The colour scheme of speckled pastels with patches of vibrant pink and blue reminded me of the work of Ben Fiess who makes functional jars with cork and elastic band stoppers. I like the effect of juxtaposing eye-popping colours which conjures up memories of the candy colours of jars on the shelves of old fashioned sweet shops. For me they evoke childhood camping holidays to the New Forest where the arduous bicycle expeditions through hornet infested woodland were amply rewarded with a visit to Lyndhurst sweet shop. When I think of it I always think of Roald Dahl’s account of the sweet shop he and his friends always visited on the way back from school, funnily enough, in Llandaff.
Ben’s website www.bfiess.com is well worth a visit, he’s got a quirky selection of mixed media drawings as well as an ongoing database of research into glaze recipes and clay bodies.
I spent Sunday afternoon at Cardiff museum where I stumbled across these stunning earthenware vessels dating from the 5th century BCE. They each stand about 25cm high and were made in Attic, the region of Greece that surrounds Athens. The clay there contains lots of iron which explains the vibrant red colour of many ancient Greek vases. These jugs would have been used to store olive oil for religious ceremonies and funerary purposes as well as for use domestically and in baths (olive oil was used instead of soap).

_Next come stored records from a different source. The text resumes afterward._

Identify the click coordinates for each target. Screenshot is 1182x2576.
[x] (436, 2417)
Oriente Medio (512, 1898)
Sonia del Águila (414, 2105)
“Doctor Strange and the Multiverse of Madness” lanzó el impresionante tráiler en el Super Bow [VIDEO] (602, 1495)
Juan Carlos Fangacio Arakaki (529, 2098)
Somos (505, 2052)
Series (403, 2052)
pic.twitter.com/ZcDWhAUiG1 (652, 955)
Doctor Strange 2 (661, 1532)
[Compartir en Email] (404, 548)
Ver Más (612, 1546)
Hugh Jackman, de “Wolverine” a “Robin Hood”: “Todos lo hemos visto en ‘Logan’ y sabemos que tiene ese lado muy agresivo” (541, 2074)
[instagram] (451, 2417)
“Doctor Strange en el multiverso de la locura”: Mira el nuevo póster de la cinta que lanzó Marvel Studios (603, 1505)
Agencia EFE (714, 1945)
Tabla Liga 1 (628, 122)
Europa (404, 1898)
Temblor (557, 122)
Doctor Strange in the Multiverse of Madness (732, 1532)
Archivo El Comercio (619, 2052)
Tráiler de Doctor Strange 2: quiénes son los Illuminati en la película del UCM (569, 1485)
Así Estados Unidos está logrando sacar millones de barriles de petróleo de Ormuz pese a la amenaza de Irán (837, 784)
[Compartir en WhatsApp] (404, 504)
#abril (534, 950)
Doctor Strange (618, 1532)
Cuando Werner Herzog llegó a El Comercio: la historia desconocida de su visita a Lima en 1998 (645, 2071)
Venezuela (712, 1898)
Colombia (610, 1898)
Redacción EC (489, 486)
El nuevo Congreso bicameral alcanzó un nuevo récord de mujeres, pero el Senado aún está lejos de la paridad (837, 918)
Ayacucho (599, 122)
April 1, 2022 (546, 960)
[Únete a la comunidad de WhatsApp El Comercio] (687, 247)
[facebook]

Something about the elegance of these forms appeals to me. The long, narrow necks taper up from almost flat shoulders and the wide feet make the cylindrical bodies look like they’re sitting on plinths. The bottles would have been thrown on a wheel low to the ground, probably in sections, with the neck thrown from separate coils of clay stuck to the shoulder. While the red and black slips would have been applied before firing, the one on the left has had a white paint (kaolin clay) applied after the firing to about 950 degrees Celsius.
I’ve been practicing throwing bottles after seeing a beautifully minimal and quiet ‘still life’ by Gwyn Hanssen Pigott at the V and A. I like the way bottle forms have a particular character. In contrast to more open froms they can look upright and proud but also shy and aloof.